McCartney N. Role of resistance training in heart disease. Med Sci Sports Exerc. 1998 Oct;30(10 Suppl):S396-402. Review.
Quist M, Rorth M, Zacho M, et al. High-intensity resistance and cardiovascular training improve physical capacity in cancer patients undergoing chemotherapy. Scand J Med Sci Sports. 2006 Oct;16(5):349-57.
Singh NA, Stavrinos TM, Scarbek Y, et al. A randomized controlled trial of high versus low intensity weight training versus general practitioner care for clinical depression in older adults. J Gerontol A Biol Sci Med Sci. 2005 Jun;60(6):768-76.
Castaneda C, Layne JE, Munoz-Orians L, et al. A randomized controlled trial of resistance exercise training to improve glycemic control in older adults with type 2 diabetes. Diabetes Care. 2002 Dec;25(12):2335-41.
Layne JE, Nelson ME. The effects of progressive resistance training on bone density: a review. Med Sci Sports Exerc. 1999 Jan;31(1):25-30. Review.
Panton LB, Golden J, Broeder CE, et al. The effects of resistance training on functional outcomes in patients with chronic obstructive pulmonary disease. Eur J Appl Physiol. 2004 Apr;91(4):443-9.
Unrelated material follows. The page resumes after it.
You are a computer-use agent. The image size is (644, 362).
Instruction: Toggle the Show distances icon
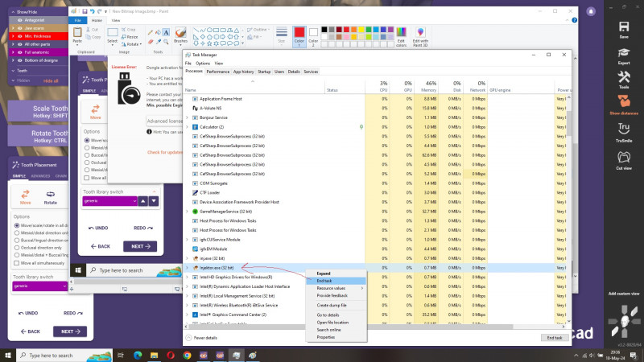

Dibble LE, Hale TF, Marcus RL, et al. High-intensity resistance training amplifies muscle hypertrophy and functional gains in persons with Parkinson's disease. Mov Disord. 2006 Sep;21(9):1444-52.
Kettunen JA, Kujala UM. Exercise therapy for people with rheumatoid arthritis and osteoarthritis. Scand J Med Sci Sports. 2004 Jun;14(3):138-42. Review.
Lakka TA, Laaksonen DE. Physical activity in prevention and treatment of the metabolic syndrome. Appl Physiol Nutr Metab. 2007 Feb;32(1):76-88. Review.